## Problem to solve
Please restate each entry that appears below word for word, without its pictures.

(Records from a collection)

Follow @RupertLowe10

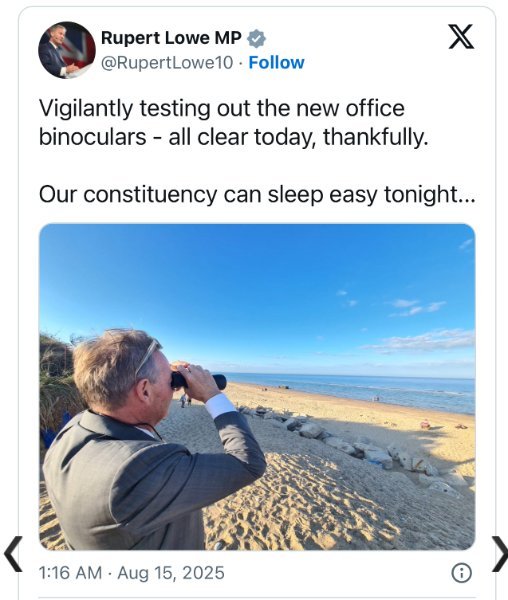(276, 63)
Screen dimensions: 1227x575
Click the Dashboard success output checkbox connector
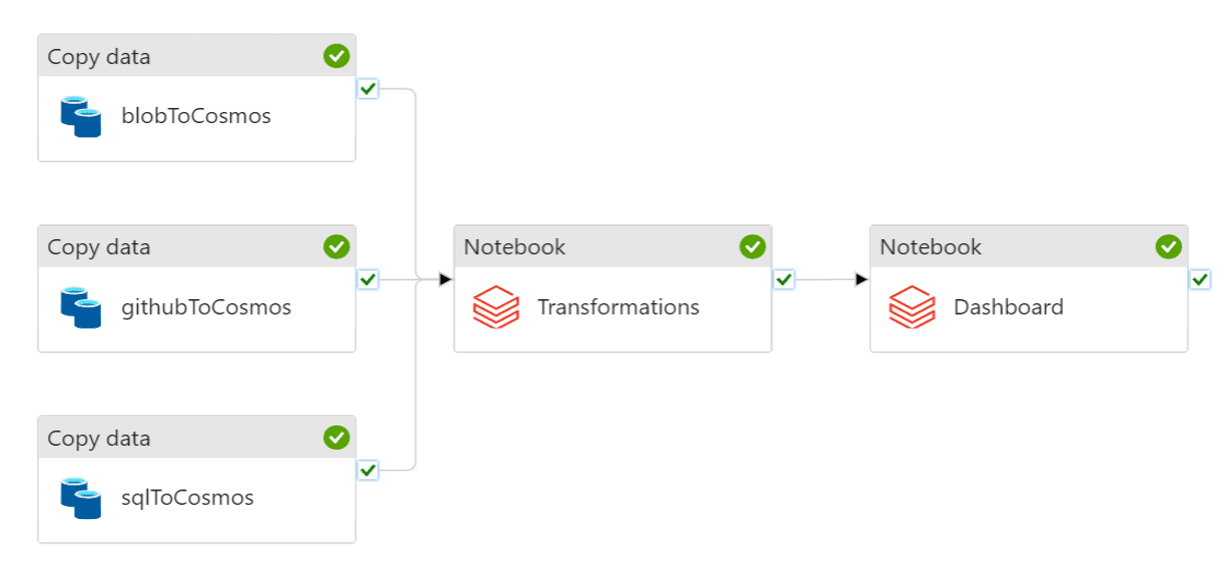(x=1200, y=279)
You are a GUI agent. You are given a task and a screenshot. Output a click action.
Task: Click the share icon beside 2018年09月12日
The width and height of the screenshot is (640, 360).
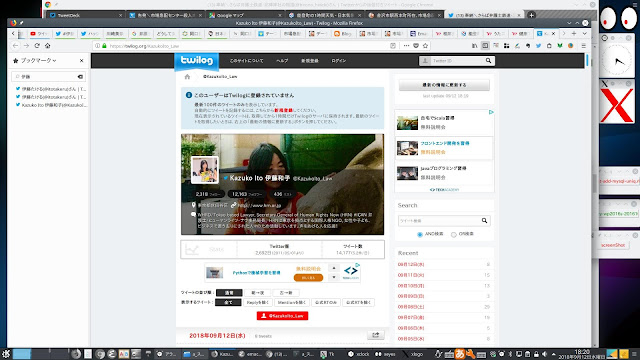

## Task answer
Follow @RupertLowe10

(276, 63)
Screen dimensions: 1227x575
Click the Dashboard success output checkbox connector
(x=1200, y=279)
You are a GUI agent. You are given a task and a screenshot. Output a click action.
Task: Click the share icon beside 2018年09月12日
The width and height of the screenshot is (640, 360).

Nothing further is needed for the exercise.